Showing posts with label methodological diversity. Show all posts
Showing posts with label methodological diversity. Show all posts

Sunday, January 8, 2012

What distinguishes a benchmark?

Benchmarking is a community effort

Science has many terms for studying the validity or performance of scientific methods: testing, validation, intercomparison, verification, evaluation, and benchmarking. Every term has a different, sometimes subtly different, meaning. Initially I had wanted to compare all these terms with each other, but that would have become a very long post, especially as the meaning for every term is different in business, engineering, computation and science. Therefore, this post will only propose a definition for benchmarking in science and what distinguishes it from other approaches, casually called other validation studies from now on.

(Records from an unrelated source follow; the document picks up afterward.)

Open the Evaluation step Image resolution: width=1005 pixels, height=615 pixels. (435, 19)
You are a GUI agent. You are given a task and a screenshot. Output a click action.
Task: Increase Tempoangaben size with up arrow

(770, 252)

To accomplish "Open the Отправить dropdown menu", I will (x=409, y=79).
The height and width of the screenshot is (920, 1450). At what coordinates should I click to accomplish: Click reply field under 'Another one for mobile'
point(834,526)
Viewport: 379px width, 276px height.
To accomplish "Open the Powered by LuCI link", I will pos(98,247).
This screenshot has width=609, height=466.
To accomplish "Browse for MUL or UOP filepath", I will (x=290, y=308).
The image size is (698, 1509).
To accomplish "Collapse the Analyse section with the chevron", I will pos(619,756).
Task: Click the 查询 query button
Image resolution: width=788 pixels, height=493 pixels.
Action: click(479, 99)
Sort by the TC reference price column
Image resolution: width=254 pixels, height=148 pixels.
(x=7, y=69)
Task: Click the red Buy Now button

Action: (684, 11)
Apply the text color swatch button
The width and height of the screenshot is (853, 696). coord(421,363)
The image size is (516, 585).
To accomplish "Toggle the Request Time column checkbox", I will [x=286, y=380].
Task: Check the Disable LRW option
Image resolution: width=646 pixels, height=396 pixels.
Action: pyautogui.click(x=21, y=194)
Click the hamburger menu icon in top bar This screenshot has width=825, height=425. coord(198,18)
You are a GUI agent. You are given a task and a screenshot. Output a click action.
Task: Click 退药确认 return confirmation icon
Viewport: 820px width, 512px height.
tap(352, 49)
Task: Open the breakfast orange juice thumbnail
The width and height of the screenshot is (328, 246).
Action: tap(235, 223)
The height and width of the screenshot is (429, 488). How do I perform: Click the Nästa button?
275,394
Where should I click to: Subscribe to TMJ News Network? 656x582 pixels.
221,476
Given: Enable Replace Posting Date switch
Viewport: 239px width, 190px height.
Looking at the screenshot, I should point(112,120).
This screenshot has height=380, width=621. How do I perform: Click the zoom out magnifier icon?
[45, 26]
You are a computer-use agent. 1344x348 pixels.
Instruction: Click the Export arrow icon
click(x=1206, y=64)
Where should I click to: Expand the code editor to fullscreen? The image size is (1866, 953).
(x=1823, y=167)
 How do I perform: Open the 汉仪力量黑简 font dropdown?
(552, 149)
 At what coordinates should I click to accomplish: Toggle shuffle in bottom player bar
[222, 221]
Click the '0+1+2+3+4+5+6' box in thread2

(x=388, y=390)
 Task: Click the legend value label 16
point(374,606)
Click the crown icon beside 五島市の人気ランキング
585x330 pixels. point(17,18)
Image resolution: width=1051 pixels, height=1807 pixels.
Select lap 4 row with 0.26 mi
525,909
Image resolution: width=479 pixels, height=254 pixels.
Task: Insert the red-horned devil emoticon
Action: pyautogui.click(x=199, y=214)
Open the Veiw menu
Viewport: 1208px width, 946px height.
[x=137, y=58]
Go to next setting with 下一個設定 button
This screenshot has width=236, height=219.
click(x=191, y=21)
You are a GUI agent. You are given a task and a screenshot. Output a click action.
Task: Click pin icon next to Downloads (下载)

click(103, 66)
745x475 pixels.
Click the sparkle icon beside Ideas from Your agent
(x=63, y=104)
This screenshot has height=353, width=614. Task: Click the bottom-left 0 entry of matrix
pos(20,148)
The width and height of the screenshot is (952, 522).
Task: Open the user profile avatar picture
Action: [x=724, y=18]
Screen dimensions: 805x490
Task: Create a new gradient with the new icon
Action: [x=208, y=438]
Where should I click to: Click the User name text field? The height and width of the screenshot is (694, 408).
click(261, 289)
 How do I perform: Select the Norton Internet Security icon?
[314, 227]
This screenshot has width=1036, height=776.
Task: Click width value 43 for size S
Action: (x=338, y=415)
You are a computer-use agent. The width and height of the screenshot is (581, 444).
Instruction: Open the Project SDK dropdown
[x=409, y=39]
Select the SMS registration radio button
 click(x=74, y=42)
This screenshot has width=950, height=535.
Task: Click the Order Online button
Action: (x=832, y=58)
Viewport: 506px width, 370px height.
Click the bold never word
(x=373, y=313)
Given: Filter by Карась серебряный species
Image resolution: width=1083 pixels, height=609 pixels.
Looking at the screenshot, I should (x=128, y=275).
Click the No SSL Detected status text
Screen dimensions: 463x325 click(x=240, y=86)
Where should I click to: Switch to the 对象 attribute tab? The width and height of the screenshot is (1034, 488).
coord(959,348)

In my view benchmarking has three distinguishing features.
1. The methods are tested blind.
2. The problem is realistic.
3. Benchmarking is a community effort.
The term benchmark has become fashionable lately. It is also used, however, for validation studies that do not display these three features. This is not wrong, as there is no generally accepted definition of benchmarking. In fact in an important article on benchmarking by Sim et al. (2003) defines "a benchmark as a test or set of tests used to compare the performance of alternative tools or techniques." which would include any validation study. Then they limit the topic of their article, however, to interesting benchmarks, which are "created and used by a technical research community." However, if benchmarking is used for any type of validation study, there would not be any added value to the word. Thus I hope this post can be a starting point for a generally accepted and a more restrictive definition.